> _Exercise requirements_:
Make an exact copy of the records below, leaving every image out.

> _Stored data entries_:

☆ ☆ ☆ ☆

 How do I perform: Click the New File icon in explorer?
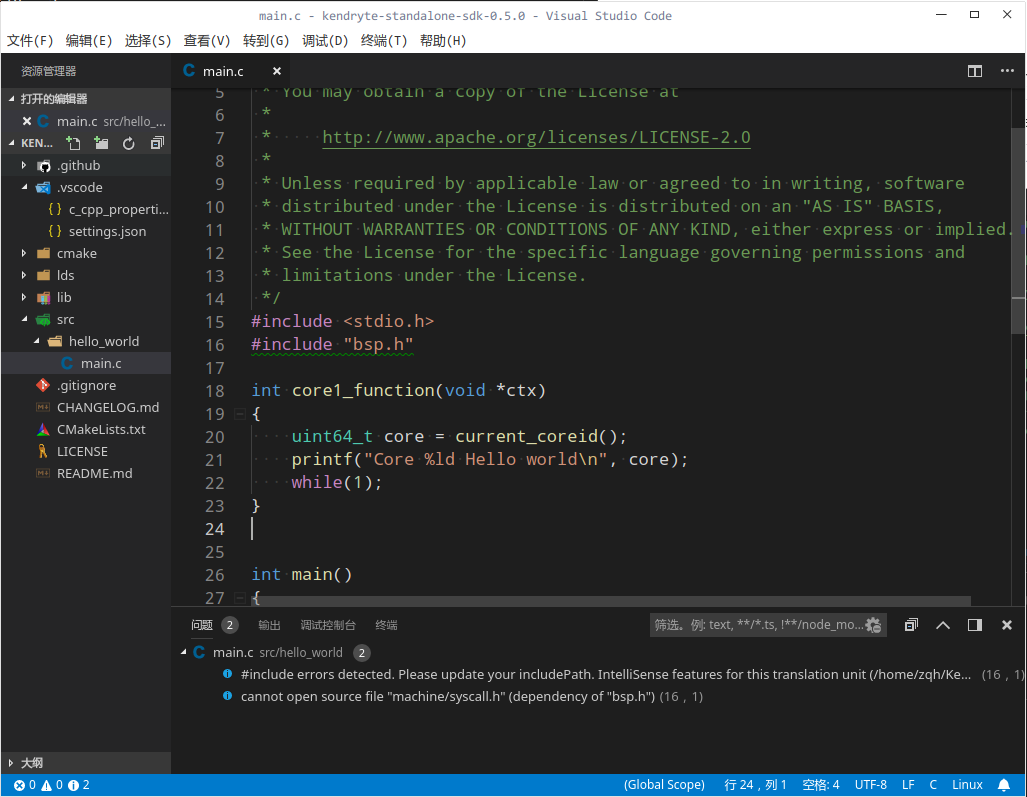pos(73,144)
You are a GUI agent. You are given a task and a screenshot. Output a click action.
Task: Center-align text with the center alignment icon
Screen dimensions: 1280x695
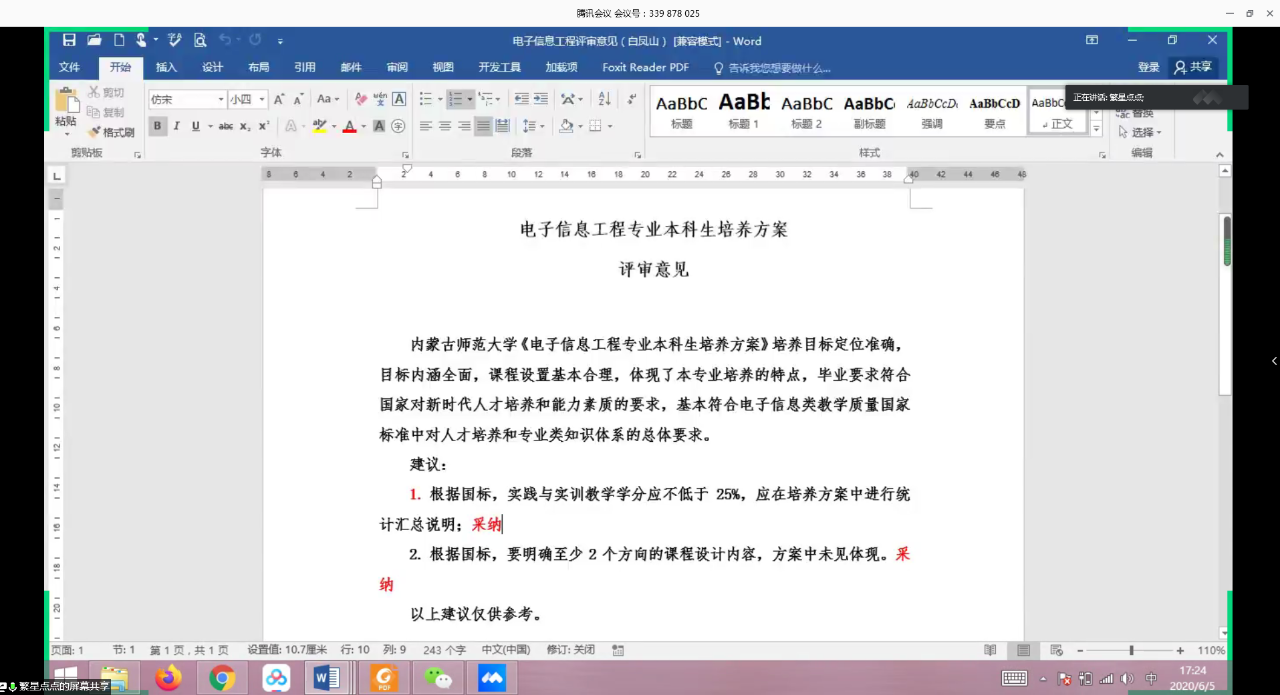tap(445, 126)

☆ ☆ ☆ ☆

> _Expected answer_:
 How do I perform: Click the New File icon in explorer?
pos(73,144)
You are a GUI agent. You are given a task and a screenshot. Output a click action.
Task: Center-align text with the center alignment icon
Screen dimensions: 1280x695
tap(445, 126)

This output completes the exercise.